# Concepts – Intensional and Extensional. Let us start in this fashion: objects to which concepts apply (or not). The first step in arriving at a theory for this situation is, to assume that the objects in question are completely arbitrary (as urelements in set theory). This assumption is evidently wrong in empirical experience as also in mathematics itself, e.g., in function theory. So to admit this assumption forces us to build our own theory of sets to take care of the case of complex objects later on.

Concepts are normally given to us by linguistic expressions, disregarding by abstraction the origin of languages or signals or what have you. Now we can develop a theory of concepts as follows. We idealize our language by fixing a vocabulary together with logical operators and formulate expressions for classes, functions, and relations in the way of the λ-calculus. Here we have actually a theory of concepts, understood intensionally. Note that the extensional point of view is by no means lost, since we read for e.g., λx,yR(x,y) as the relation R over a domain of urelements; but either R is in the vocabulary or given by a composed expression in our logical language; equality does not refer to equal extensions but to logical equivalence and reduction processes. By the way, there is no hindrance to apply λ-expressions again to λ-expressions so that hierarchies of concepts can be included.

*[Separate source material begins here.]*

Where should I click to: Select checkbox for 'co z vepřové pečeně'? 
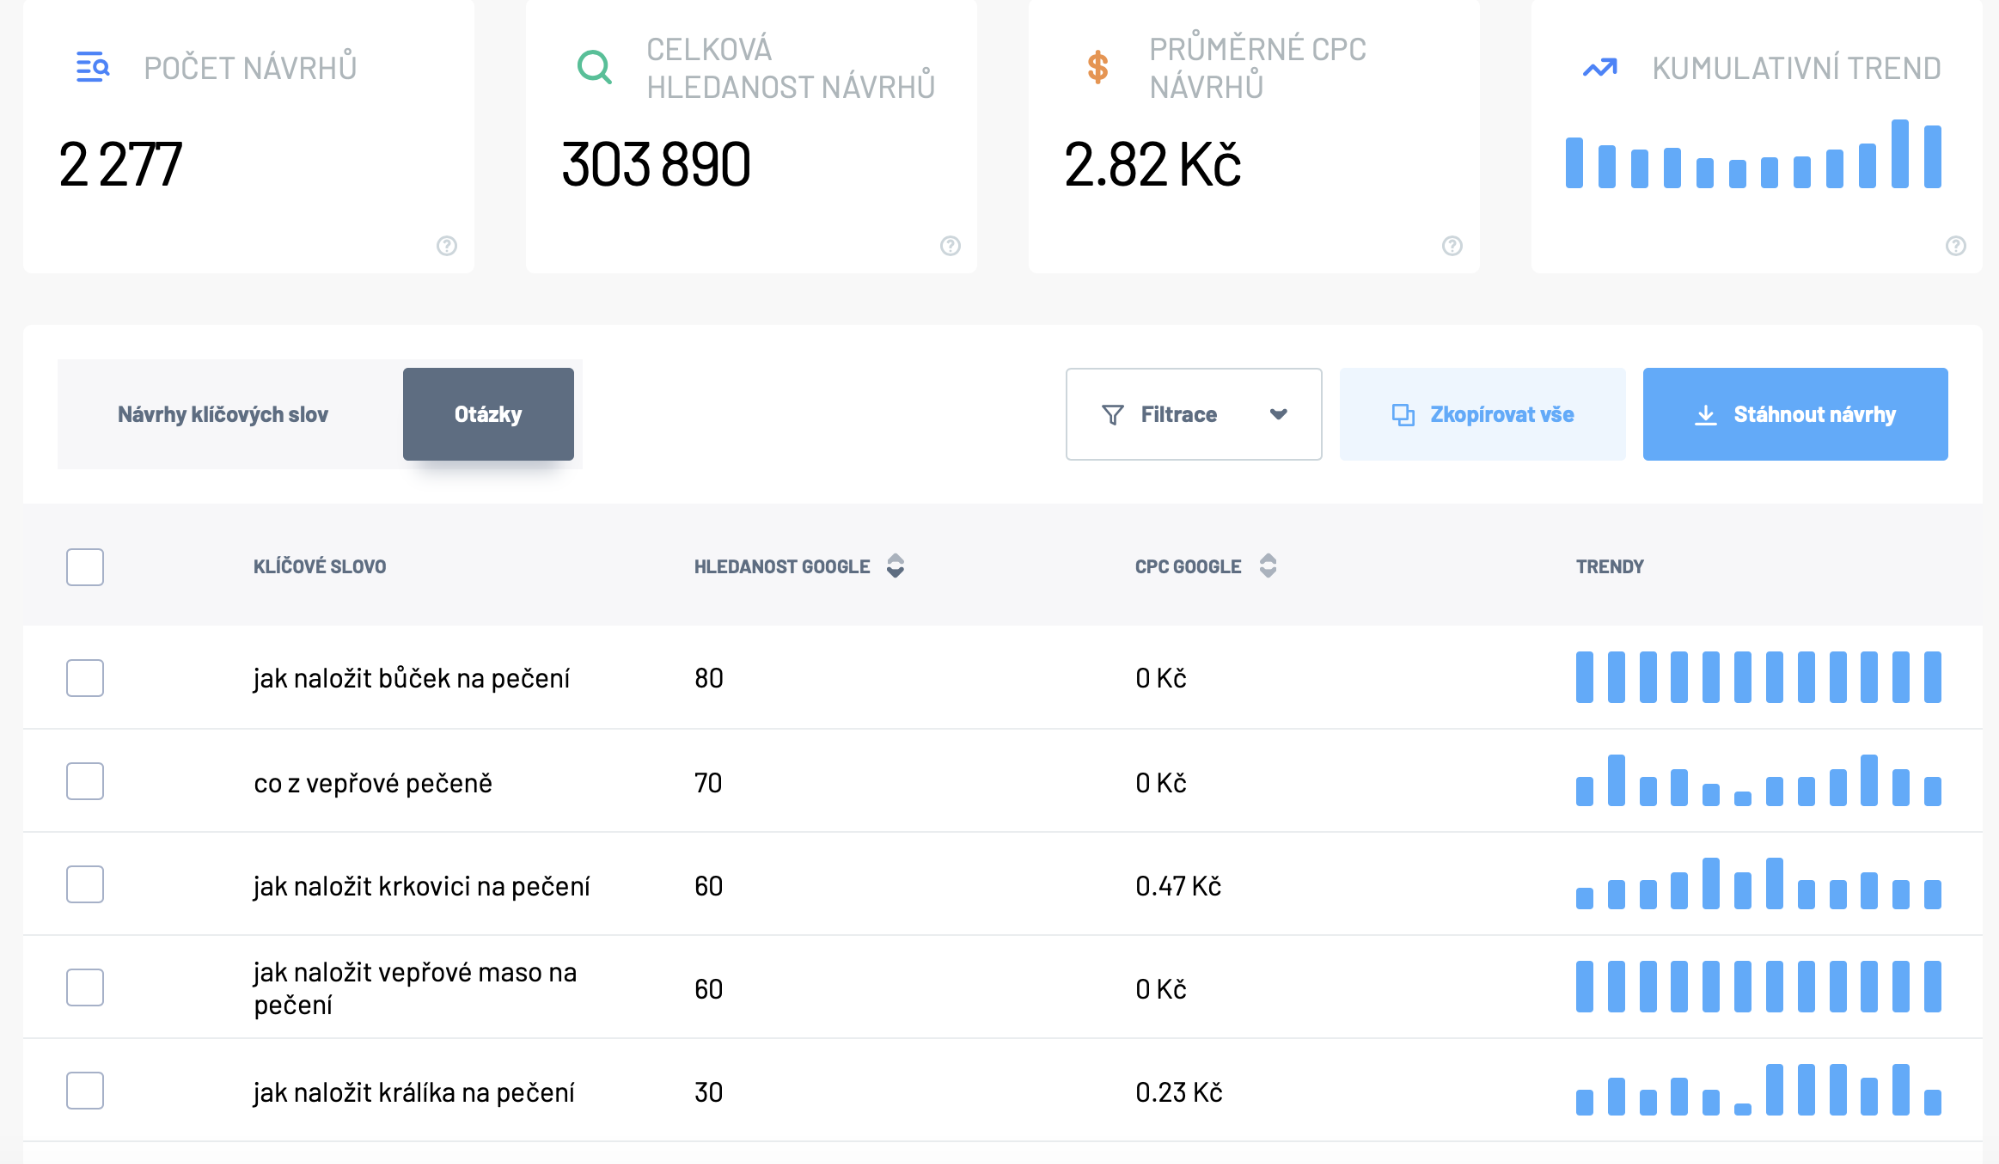pyautogui.click(x=85, y=781)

Another approach to the question of obtaining a theory of concepts is the algebraic one. Here introducing variables for extensions over a domain of urelements, and calling them classes helps develop the axiomatic class calculus. Adding (two-place) relations again with axioms, and we can obtain the relation calculus. One could go a step further to polyadic algebra. These theories do not have a prominent role nowadays, if one compares them with the λ-calculus or set theory. This is probably due to the circumstance that it seems difficult, not to say actually against the proper idea behind these theories, to allow iteration in the sense of classes of classes, etc.

For the mathematical purposes and for the use of logics, the appropriate way is to restrict a theory of concepts to a theory of their extensions. This has a good reason, since in an abstract theory we are interested in being as neutral as possible with respect to a description or factual theory given beforehand. There is a philosophical principle behind this, namely that logical (and in this case set theoretical) assumptions should be as far as possible distinguishable from any factual or descriptive assumption.